Text and element pointing records
========================================================================

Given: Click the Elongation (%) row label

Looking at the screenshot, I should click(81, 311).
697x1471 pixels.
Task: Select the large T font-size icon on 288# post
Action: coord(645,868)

========================================================================

The exercise: Show each line of the data above that contains the word "Elongation", copying every such line in full.

Complete output:
Given: Click the Elongation (%) row label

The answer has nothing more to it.